■ Collected data:
+++
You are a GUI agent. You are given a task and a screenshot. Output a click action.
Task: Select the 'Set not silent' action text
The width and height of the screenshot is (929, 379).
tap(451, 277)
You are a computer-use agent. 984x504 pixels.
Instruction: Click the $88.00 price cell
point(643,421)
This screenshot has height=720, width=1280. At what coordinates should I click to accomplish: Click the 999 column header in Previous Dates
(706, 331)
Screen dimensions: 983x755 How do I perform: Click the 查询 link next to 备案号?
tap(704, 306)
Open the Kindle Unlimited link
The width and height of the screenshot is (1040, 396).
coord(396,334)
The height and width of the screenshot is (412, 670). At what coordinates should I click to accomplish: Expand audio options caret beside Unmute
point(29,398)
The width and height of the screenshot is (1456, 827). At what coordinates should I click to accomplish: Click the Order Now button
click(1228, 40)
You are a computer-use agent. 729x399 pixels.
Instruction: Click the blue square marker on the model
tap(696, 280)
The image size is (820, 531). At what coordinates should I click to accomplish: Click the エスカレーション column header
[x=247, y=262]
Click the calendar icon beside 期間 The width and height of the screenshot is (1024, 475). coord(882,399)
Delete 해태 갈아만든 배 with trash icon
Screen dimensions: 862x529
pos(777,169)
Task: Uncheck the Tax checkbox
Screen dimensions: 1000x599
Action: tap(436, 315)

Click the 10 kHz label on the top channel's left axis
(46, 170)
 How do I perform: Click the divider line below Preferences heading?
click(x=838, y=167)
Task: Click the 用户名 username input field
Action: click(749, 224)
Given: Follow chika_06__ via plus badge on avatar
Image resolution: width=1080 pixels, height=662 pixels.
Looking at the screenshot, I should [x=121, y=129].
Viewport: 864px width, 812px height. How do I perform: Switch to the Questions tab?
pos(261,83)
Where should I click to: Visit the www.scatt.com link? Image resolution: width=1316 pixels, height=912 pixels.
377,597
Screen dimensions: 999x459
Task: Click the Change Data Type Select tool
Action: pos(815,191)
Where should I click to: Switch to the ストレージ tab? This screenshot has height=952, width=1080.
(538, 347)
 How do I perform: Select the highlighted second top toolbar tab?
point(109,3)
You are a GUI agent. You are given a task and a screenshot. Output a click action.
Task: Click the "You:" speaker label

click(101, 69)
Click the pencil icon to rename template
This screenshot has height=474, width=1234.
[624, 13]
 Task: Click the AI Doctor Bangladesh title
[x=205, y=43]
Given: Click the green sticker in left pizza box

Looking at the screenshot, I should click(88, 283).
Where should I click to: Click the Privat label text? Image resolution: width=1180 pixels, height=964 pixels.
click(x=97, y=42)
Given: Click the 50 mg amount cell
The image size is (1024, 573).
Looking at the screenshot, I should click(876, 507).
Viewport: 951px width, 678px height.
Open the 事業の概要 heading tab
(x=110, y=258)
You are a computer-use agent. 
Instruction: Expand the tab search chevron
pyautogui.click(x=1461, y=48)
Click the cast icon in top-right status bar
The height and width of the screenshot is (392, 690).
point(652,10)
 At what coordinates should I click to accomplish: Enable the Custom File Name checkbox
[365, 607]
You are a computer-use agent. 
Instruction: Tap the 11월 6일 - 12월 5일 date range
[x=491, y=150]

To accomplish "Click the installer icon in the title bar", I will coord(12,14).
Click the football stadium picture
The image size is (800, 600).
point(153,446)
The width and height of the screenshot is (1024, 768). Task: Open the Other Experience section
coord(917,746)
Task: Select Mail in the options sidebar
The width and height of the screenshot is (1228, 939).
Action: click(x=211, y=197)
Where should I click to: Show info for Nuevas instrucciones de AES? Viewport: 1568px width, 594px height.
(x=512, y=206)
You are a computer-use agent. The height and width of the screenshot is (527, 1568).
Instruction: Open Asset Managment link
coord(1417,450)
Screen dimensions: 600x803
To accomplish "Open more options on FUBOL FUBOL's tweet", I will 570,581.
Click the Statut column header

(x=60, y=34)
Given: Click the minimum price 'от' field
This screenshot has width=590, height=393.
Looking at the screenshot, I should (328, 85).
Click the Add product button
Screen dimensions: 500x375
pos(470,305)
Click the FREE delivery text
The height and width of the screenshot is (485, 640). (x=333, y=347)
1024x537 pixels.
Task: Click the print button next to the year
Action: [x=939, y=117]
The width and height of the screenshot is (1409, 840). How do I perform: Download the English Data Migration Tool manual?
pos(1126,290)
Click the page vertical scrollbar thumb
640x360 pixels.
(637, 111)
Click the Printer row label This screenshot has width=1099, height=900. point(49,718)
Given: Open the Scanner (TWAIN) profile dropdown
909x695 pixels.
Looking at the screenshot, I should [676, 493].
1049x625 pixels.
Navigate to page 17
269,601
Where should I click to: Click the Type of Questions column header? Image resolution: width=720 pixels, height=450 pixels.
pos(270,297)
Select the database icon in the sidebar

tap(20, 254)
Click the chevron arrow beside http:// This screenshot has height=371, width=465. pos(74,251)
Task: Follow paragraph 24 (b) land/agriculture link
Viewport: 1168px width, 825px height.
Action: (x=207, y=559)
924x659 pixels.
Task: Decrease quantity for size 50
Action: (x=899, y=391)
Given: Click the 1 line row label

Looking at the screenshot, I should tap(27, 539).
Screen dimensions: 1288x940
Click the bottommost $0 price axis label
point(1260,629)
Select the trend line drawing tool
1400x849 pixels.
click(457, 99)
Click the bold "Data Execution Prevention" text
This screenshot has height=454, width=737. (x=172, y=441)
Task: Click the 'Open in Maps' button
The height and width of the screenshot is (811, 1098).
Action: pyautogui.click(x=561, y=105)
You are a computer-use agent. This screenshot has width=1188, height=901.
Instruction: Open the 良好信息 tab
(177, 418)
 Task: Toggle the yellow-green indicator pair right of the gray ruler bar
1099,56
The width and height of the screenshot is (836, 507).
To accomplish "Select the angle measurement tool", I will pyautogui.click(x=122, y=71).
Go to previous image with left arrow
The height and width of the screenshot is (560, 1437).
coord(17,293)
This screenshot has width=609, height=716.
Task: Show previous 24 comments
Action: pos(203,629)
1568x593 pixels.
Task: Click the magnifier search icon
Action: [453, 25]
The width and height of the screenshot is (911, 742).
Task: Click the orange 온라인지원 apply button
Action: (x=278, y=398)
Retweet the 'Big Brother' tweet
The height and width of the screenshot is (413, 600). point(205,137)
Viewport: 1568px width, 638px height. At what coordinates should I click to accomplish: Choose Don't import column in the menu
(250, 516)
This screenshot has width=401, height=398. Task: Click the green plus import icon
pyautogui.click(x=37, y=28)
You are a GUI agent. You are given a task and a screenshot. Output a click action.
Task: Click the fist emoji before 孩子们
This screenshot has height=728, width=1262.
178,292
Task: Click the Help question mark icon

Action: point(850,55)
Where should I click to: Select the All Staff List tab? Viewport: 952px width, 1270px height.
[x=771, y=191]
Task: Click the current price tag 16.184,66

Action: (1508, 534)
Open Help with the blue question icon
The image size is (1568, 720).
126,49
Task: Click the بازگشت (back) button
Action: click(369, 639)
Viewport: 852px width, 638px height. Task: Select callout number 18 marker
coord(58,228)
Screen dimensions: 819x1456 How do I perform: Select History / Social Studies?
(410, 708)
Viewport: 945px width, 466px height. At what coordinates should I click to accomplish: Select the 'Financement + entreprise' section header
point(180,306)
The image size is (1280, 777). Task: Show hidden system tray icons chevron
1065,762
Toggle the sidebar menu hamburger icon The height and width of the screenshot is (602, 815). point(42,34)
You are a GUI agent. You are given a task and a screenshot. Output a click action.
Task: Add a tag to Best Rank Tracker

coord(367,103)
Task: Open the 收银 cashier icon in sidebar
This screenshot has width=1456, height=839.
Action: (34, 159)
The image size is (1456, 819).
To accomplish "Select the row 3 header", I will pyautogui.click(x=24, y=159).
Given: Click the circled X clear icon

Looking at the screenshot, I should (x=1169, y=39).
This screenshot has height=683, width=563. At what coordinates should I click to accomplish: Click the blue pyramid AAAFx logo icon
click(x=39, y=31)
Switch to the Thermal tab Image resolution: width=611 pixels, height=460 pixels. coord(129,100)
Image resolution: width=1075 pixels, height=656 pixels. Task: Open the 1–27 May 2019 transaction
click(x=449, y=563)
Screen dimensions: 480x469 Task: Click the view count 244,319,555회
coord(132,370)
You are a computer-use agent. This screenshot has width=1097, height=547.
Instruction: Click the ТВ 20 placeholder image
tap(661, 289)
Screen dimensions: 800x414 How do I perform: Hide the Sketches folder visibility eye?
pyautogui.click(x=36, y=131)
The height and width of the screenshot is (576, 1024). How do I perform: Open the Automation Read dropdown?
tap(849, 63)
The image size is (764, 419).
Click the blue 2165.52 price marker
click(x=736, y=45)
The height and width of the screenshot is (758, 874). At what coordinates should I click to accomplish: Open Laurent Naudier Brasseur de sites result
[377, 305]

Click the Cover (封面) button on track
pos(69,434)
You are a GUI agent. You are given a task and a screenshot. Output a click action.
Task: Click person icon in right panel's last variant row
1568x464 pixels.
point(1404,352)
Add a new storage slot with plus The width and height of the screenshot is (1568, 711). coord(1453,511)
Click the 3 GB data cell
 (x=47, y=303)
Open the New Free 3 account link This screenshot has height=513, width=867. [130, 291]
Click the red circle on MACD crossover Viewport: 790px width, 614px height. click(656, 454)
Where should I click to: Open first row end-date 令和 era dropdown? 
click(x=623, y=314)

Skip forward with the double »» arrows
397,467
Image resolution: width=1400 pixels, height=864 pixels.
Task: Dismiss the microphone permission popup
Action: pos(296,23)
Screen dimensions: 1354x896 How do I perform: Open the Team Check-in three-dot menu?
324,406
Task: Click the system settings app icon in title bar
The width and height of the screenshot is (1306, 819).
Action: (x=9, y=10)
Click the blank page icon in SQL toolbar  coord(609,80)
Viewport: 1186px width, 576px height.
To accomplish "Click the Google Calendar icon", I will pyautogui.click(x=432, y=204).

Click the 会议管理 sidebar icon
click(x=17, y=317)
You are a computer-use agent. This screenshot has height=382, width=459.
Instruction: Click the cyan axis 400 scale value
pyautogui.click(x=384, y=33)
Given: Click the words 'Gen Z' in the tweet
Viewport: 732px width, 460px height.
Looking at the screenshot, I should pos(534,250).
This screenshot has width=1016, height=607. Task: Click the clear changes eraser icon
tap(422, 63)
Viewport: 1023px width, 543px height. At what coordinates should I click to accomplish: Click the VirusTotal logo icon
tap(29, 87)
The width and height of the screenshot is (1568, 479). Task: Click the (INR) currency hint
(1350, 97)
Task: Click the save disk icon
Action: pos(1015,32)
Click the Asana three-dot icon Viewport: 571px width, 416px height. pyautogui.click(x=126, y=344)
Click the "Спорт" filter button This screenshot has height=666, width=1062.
+++
■ Problem to work on:
Copy each line of the data that contains the word "Follow".

■ Written response:
Given: Follow chika_06__ via plus badge on avatar
Task: Follow paragraph 24 (b) land/agriculture link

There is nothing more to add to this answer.